A component’s odyssey
Even after delivery to ITER, a vacuum vessel sector faces a long path before it can be mounted in one of the tools in the Assembly Hall to become a “sector module” or ultimately installed in the tokamak assembly pit. The 440-tonne components need to be tested then “equipped” with hundreds of studs and supports for sensors, cable looms and various measuring devices and prepared for handling by the overhead cranes. The dimensional non-conformities that were detected in the first three sectors to arrive on site, however, resulted in significant detours from this carefully planned roadmap. For sector #8, the most affected of the lot, the "detours" were particularly complex and numerous. From the moment sub-assembly was interrupted in December 2023 to August 2025, when the sector was back in tooling and sector module assembly could restart, its onsite odyssey lasted 20 months.
When faced in 2023-2024 with the necessity of repairing three vacuum vessel sectors in parallel, the teams were confronted with daunting challenges. The equipment in the Assembly Hall could only handle two module assembly operations at a time—or, in this very specific case, two repair operations. Because of the planned insertion sequence of sectors in the pit, it was decided that sectors #6 and #7 would be repaired in the sub-assembly tools vertically, to be completed first, while sector #8 would be repaired in the recently vacated Cryostat Workshop where ample space was available.

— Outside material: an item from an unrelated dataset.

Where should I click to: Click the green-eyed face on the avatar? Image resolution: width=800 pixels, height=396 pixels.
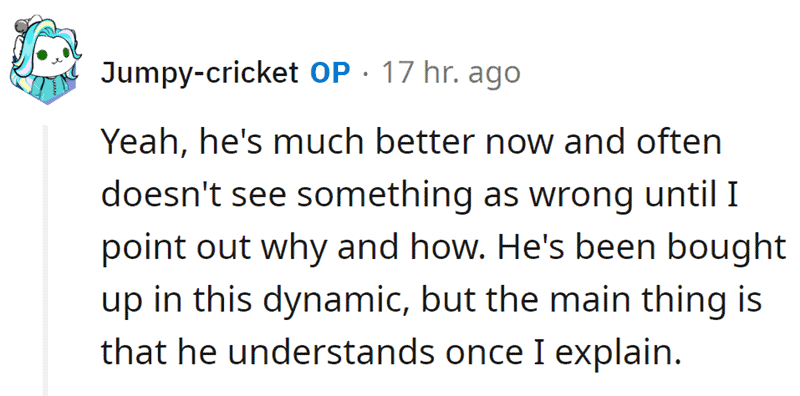(52, 54)
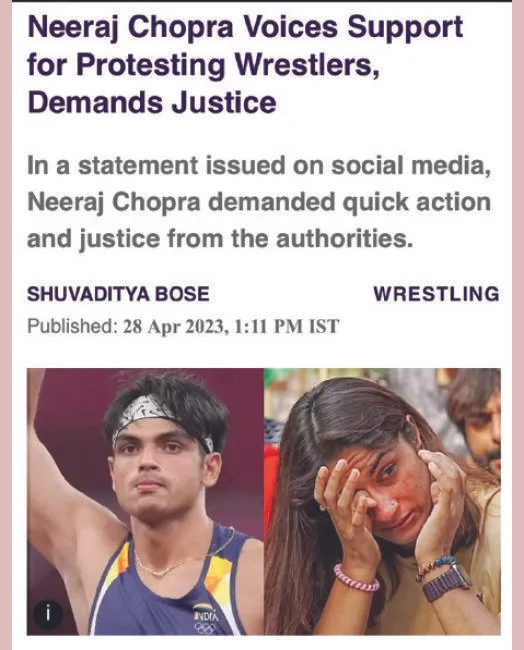
Task: Click the info "i" icon on the photo
Action: point(48,615)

To cope with this unanticipated situation, new procedures had to be defined and tooling adapted. The massive component, as heavy as a fully loaded jumbo jet, needed to be released from the arms of the sub-assembly tool where it was located, pivoted from vertical to horizontal (a reverse “upending”), and transferred to the nearby workshop.
However lying on a bespoke steel platform in the Cryostat Workshop, sector #8 would only present one of its sides to the workers and machines tasked with restoring the nominal geometry of its bevel joint regions. Once repairs were finalized on one side, the component would need to be “rotated” in order to make its other side accessible.
The highly complex and spectacular handling sequence was carried out in March 2025: the upending tool moved the component from horizontal to vertical; the double overhead bridge crane lifted it and rotated it 180 degrees above the tokamak assembly pit before docking it temporarily while the upending tool was reconfigured for its return.
Fourteen days later, sector #8 was back in the upending tool and could be returned to the Cryostat Workshop—this time with its second side exposed.
Another six months of patient work involving high-tech robots and highly skilled workers and the long parenthesis could be closed. Vacuum vessel sector #8 is now back in sub-assembly tooling to be equipped with its thermal shield and paired with two toroidal field coils. It is scheduled to be back inside the tokamak assembly pit in February 2026—for good this time.